One idea would be if her throttle cable had broken or the choke had stuck on; then simply jamming the appropriate sized bit of wood in there would be a fix. The stuck choke is less believable; generally chokes will spring shut, rather than springing open. The broken throttle is more plausible; she would have to jam the throttle open (engine revs it's nads off) then jump in and drive using the clutch very carefully. (Unless your car is an automatic, in which case you are doomed). The drive would then have the added tension of the hapless heroine trying to drive and out of control car...

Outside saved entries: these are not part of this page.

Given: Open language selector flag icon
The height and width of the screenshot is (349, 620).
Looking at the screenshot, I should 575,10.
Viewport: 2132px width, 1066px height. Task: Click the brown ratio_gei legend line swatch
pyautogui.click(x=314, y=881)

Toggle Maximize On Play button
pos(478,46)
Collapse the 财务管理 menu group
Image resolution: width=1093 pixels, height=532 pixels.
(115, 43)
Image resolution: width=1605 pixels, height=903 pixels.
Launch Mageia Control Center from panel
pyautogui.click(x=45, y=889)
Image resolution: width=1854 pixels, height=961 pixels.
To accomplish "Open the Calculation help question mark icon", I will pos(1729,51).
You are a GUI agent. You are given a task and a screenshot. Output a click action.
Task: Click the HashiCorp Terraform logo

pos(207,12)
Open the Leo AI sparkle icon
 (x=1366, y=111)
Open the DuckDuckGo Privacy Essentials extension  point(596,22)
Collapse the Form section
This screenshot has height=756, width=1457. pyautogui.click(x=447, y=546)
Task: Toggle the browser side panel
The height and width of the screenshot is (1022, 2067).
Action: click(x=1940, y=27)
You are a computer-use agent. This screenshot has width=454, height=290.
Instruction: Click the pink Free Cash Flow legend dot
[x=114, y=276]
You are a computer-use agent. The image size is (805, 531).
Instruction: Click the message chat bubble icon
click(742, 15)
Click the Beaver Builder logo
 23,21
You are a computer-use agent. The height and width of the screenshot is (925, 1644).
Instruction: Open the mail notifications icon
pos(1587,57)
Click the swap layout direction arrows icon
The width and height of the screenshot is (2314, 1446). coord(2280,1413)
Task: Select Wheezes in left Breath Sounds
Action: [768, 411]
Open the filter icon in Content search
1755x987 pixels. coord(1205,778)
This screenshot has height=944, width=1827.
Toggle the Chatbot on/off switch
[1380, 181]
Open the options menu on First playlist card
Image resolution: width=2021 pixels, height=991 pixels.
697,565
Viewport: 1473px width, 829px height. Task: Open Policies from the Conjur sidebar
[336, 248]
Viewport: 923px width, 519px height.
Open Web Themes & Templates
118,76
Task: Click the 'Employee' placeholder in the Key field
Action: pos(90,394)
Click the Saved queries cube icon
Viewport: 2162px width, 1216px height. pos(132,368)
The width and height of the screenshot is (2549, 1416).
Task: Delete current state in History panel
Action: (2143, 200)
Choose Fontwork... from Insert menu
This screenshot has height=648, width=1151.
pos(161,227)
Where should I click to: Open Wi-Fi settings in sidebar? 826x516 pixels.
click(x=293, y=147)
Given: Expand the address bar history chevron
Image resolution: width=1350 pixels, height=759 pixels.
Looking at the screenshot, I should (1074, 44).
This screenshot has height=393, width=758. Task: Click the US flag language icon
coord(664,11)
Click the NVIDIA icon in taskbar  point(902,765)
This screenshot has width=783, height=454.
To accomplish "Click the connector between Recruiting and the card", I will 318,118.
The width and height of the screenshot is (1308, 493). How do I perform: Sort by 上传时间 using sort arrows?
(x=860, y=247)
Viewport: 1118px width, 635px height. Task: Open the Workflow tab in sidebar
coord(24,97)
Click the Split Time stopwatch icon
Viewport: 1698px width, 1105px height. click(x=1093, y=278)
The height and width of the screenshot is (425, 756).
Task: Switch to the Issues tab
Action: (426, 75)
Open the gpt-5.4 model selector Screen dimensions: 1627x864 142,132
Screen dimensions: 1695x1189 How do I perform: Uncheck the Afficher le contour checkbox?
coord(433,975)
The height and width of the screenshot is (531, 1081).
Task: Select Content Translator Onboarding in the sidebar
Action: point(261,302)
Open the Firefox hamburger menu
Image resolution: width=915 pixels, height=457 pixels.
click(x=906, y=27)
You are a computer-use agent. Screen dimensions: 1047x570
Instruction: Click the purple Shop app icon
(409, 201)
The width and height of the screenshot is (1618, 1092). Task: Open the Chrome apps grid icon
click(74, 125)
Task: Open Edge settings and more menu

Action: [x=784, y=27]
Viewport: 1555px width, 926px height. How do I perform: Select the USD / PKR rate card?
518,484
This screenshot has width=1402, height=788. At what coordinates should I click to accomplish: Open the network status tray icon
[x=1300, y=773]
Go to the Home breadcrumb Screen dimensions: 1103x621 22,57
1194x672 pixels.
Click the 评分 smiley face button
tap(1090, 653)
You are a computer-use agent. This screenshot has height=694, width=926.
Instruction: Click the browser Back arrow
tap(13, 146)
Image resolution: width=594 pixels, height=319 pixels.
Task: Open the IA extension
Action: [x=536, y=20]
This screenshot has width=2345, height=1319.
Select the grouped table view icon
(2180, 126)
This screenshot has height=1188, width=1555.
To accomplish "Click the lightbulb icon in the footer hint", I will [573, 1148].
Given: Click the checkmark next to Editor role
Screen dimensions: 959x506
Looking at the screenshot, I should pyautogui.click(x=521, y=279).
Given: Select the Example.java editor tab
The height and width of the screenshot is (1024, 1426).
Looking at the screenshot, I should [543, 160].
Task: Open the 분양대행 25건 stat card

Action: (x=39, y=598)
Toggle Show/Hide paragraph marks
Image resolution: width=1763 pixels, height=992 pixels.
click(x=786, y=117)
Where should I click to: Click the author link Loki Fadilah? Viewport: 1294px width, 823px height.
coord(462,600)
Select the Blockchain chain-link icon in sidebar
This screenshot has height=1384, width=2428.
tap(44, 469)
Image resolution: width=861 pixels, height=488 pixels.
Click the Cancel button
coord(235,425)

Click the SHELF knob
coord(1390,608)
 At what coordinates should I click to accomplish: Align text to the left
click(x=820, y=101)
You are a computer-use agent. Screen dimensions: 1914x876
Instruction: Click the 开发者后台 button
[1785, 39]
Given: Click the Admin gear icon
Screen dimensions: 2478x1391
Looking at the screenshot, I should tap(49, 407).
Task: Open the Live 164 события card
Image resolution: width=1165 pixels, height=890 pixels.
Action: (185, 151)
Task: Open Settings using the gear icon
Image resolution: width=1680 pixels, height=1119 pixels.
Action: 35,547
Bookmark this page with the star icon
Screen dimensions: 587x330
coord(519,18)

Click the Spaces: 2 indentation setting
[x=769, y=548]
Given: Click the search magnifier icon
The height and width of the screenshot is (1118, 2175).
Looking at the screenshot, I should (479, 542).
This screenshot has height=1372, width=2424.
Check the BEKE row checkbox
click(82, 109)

I once sat and listened to a story of how someone's head gasket went on a bike out in the wild. They had a toolkit with them so were able to strip it down and construct a replacement gasket from bark.
The story went on for a long time, but, by the time he'd got to the point where he was just about to start the engine, I was absolutely rapt.
"So I pressed the starter and the engine turned over. It fired and that was that!" He said. "You got home?!", I asked. "No, you berk, the engine exploded! You cannt fix a gasket with bark!"
I felt such an idiot.
posted by BadMiker at 5:25 AM on April 3, 2009


The battery cable bolt sheared off of my battery in the car I had as a teenager. I used a chunk of cinder block to wedge the cable against the battery so the connection was maintained. She could use a rock to do the same.
posted by hought20 at 6:09 AM on April 3, 2009 [1 favorite]


Not that the egg isn't a cool idea, but I don't think it would be *that* easy to find an egg in the woods.
posted by glider at 6:27 AM on April 3, 2009


Alternator bracket breaks, tree branch/miscellaneous pieces of wood are used as a lever to move it back into position and wedge it into place.
posted by electroboy at 6:38 AM on April 3, 2009


Have you ever walked in the woods? Finding an egg is just a little more likely than finding that socket set. They can be found by chance, but you aren't going to find one when you need one.

In the woods, useful things you might find are trash (cans, jars, plastic bags, and big crap like tires and old furniture that people didn't want to pay to have carted off) and branches and leaves and pine needles and rocks and maybe some water.

Her radiator freezes (the car is overheating but she opens the cap of the radiator and sees ice) because she forgot to put antifreeze in it, so she builds a small fire under it and almost sets the car on fire, but it does the job and she is able to go on. I don't know if that's plausible, but maybe. She also blocks the grill with old cardboard she finds so it doesn't freeze back up.

Coat hangers can be used to open doors (she stops to pee and locks herself out!) or tie up hanging mufflers. A rock can break the window if she's desperate.

But this is an old question and it's too late. I'm just typing.